In 1991, Sedgwick was diagnosed with breast cancer. She recounts, in her book A Dialogue on Love, her feelings towards death and depression, in relation to her gender uncertainty before her mastectomy, and during her treatment. Her last book, Touching Feeling: Affect, Pedagogy, Performativity, published in 2003, offers what she calls “tools and techniques for nondualistic thought,” using emotions provoked by the AIDS epidemic as her basis.

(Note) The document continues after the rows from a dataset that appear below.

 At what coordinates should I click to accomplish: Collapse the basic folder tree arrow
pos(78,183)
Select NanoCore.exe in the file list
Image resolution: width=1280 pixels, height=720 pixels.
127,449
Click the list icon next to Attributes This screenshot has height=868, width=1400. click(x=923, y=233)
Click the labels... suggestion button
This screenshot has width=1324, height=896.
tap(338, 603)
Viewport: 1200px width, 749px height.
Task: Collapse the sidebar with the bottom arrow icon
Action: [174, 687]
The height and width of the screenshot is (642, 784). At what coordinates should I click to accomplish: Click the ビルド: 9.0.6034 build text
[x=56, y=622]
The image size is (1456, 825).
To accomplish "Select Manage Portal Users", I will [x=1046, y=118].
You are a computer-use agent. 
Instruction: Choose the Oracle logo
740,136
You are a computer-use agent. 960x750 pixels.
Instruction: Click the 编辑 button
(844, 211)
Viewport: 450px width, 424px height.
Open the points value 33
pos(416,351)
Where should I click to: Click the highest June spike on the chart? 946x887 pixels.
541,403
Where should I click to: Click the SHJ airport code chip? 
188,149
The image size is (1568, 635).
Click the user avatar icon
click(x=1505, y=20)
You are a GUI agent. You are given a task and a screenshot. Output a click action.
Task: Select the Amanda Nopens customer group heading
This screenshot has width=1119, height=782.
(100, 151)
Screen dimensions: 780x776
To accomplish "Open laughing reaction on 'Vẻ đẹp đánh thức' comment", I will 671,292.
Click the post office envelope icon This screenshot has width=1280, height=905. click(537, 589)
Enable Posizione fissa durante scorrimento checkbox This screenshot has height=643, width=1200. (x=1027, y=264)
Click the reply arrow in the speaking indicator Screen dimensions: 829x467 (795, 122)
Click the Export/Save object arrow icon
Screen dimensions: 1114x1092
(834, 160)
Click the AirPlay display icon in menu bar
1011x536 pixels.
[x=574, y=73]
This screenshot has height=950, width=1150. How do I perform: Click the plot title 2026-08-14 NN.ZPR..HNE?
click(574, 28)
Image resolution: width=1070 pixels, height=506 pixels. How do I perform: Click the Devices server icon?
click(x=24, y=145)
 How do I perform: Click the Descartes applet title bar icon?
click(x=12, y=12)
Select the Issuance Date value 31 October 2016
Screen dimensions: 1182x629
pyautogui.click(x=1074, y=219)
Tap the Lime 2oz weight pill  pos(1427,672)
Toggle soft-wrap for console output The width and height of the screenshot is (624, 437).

Eve Kosofsky married Hal Sedgwick in 1969, and they remained married until her death. Many of Sedgwick’s critics made note of the juxtaposition of her ground-breaking queer works, and radical thought with the fact that she sustained what seemed to be a monogamous, heterosexual relationship for decades. She passed away in New York City from breast cancer on April 12, 2009, aged 58, but her work continues to play a pivotal role in contemporary queer theory. So, if you’re looking to play queer theory catch-up this summer, I suggest picking through some of Sedgwick’s essays—they’ll probably blow your mind.